§ Activity: Count how many lines in the data hold the word "computer", and give that number alone.

§ Data to examine:
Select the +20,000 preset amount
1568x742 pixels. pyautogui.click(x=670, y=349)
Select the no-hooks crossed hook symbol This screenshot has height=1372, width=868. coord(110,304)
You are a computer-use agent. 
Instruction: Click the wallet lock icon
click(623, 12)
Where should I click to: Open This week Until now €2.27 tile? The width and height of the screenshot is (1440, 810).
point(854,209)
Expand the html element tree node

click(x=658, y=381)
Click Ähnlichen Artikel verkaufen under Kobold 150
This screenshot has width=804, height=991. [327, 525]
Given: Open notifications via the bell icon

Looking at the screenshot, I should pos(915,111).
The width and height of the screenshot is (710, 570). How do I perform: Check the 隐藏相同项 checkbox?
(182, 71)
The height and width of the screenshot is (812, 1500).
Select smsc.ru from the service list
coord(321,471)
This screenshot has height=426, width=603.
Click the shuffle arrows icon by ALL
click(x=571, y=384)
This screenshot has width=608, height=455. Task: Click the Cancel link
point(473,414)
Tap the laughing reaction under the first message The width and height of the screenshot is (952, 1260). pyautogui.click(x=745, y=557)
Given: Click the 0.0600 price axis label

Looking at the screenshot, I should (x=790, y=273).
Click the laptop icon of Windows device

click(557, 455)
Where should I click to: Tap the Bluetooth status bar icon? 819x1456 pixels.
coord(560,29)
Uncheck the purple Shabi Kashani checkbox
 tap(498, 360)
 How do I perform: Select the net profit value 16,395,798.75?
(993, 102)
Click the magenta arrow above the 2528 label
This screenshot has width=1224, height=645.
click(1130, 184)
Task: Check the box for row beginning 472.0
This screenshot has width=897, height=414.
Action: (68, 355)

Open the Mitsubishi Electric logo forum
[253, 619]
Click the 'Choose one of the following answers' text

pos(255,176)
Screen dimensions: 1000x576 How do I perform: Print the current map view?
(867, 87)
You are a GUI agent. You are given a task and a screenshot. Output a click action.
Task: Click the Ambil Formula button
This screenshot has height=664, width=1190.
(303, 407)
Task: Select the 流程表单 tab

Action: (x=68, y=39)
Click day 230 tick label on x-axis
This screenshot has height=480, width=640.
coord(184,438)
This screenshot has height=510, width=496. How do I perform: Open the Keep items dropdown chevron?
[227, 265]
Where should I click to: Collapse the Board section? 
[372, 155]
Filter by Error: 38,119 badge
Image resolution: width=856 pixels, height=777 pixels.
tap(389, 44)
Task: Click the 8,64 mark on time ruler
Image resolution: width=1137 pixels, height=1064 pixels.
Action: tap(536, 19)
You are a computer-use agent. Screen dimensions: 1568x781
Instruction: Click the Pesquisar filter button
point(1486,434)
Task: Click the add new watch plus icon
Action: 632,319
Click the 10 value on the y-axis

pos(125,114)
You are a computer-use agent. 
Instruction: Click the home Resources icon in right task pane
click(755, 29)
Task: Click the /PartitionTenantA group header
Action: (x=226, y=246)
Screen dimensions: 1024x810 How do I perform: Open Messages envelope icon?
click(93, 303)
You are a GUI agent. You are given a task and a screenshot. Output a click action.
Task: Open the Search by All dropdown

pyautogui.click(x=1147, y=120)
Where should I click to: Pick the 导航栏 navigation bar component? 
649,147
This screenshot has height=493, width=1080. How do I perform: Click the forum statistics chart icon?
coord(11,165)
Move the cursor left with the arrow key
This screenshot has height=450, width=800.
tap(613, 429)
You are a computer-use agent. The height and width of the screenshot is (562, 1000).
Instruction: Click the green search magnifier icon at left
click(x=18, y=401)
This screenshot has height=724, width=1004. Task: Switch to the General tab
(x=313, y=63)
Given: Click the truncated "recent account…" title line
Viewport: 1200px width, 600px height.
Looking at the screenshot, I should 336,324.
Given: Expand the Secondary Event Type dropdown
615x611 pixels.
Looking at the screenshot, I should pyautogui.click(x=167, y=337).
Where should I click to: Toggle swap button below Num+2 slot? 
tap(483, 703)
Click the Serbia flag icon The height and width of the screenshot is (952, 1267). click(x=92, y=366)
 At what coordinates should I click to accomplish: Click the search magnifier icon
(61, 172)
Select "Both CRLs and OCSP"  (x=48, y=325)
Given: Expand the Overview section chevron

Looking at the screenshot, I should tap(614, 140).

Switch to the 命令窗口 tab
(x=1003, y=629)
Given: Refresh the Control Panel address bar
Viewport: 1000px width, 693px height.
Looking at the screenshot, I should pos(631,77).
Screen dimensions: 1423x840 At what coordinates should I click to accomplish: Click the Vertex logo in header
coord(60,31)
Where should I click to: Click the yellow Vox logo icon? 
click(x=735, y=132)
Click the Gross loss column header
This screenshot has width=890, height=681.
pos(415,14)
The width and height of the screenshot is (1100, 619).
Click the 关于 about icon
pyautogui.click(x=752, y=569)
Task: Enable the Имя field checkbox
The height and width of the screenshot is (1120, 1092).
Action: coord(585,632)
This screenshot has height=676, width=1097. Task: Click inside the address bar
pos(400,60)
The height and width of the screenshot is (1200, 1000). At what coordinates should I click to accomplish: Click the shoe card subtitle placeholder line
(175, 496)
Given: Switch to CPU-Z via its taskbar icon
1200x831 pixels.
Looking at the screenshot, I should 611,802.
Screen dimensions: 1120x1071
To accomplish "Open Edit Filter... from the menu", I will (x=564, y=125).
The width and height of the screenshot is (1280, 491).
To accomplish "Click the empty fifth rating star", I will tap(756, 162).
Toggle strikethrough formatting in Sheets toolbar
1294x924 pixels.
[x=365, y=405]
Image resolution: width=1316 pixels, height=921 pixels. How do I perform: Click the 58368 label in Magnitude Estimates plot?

§ Exercise output: 4